* [Task requirements]:
Every entry is to be written out word for word.

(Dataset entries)
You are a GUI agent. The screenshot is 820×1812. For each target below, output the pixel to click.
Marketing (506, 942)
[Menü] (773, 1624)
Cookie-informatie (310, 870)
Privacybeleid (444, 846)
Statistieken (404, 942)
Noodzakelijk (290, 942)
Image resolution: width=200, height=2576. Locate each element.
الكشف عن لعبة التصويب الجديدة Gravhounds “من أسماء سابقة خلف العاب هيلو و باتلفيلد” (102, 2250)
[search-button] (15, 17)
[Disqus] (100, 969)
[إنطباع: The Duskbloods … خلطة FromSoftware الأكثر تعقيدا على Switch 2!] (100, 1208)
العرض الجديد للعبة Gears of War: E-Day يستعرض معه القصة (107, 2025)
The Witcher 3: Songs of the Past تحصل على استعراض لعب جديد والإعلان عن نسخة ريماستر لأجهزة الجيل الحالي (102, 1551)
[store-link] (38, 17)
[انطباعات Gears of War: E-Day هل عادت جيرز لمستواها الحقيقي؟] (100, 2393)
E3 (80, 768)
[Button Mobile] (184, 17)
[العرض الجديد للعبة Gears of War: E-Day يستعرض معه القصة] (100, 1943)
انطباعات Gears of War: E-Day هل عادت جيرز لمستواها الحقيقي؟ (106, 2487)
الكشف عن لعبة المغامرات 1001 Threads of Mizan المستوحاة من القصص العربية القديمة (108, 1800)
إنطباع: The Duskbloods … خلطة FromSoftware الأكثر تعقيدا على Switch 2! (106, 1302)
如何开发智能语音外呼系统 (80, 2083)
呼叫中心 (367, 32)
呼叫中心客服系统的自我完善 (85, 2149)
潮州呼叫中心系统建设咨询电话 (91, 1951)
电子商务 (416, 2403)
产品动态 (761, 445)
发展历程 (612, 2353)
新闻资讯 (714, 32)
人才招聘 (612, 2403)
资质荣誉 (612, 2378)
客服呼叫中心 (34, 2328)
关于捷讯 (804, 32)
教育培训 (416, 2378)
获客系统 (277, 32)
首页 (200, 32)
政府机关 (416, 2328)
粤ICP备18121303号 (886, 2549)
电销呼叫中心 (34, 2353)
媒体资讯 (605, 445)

* [Result for this task]:
You are a GUI agent. The screenshot is 820×1812. For each target below, output the pixel to click.
Marketing (506, 942)
[Menü] (773, 1624)
Cookie-informatie (310, 870)
Privacybeleid (444, 846)
Statistieken (404, 942)
Noodzakelijk (290, 942)
Image resolution: width=200, height=2576. Locate each element.
الكشف عن لعبة التصويب الجديدة Gravhounds “من أسماء سابقة خلف العاب هيلو و باتلفيلد” (102, 2250)
[search-button] (15, 17)
[Disqus] (100, 969)
[إنطباع: The Duskbloods … خلطة FromSoftware الأكثر تعقيدا على Switch 2!] (100, 1208)
العرض الجديد للعبة Gears of War: E-Day يستعرض معه القصة (107, 2025)
The Witcher 3: Songs of the Past تحصل على استعراض لعب جديد والإعلان عن نسخة ريماستر لأجهزة الجيل الحالي (102, 1551)
[store-link] (38, 17)
[انطباعات Gears of War: E-Day هل عادت جيرز لمستواها الحقيقي؟] (100, 2393)
E3 (80, 768)
[Button Mobile] (184, 17)
[العرض الجديد للعبة Gears of War: E-Day يستعرض معه القصة] (100, 1943)
انطباعات Gears of War: E-Day هل عادت جيرز لمستواها الحقيقي؟ (106, 2487)
الكشف عن لعبة المغامرات 1001 Threads of Mizan المستوحاة من القصص العربية القديمة (108, 1800)
إنطباع: The Duskbloods … خلطة FromSoftware الأكثر تعقيدا على Switch 2! (106, 1302)
如何开发智能语音外呼系统 (80, 2083)
呼叫中心 (367, 32)
呼叫中心客服系统的自我完善 (85, 2149)
潮州呼叫中心系统建设咨询电话 (91, 1951)
电子商务 (416, 2403)
产品动态 (761, 445)
发展历程 (612, 2353)
新闻资讯 (714, 32)
人才招聘 (612, 2403)
资质荣誉 (612, 2378)
客服呼叫中心 (34, 2328)
关于捷讯 (804, 32)
教育培训 (416, 2378)
获客系统 (277, 32)
首页 (200, 32)
政府机关 (416, 2328)
粤ICP备18121303号 (886, 2549)
电销呼叫中心 (34, 2353)
媒体资讯 (605, 445)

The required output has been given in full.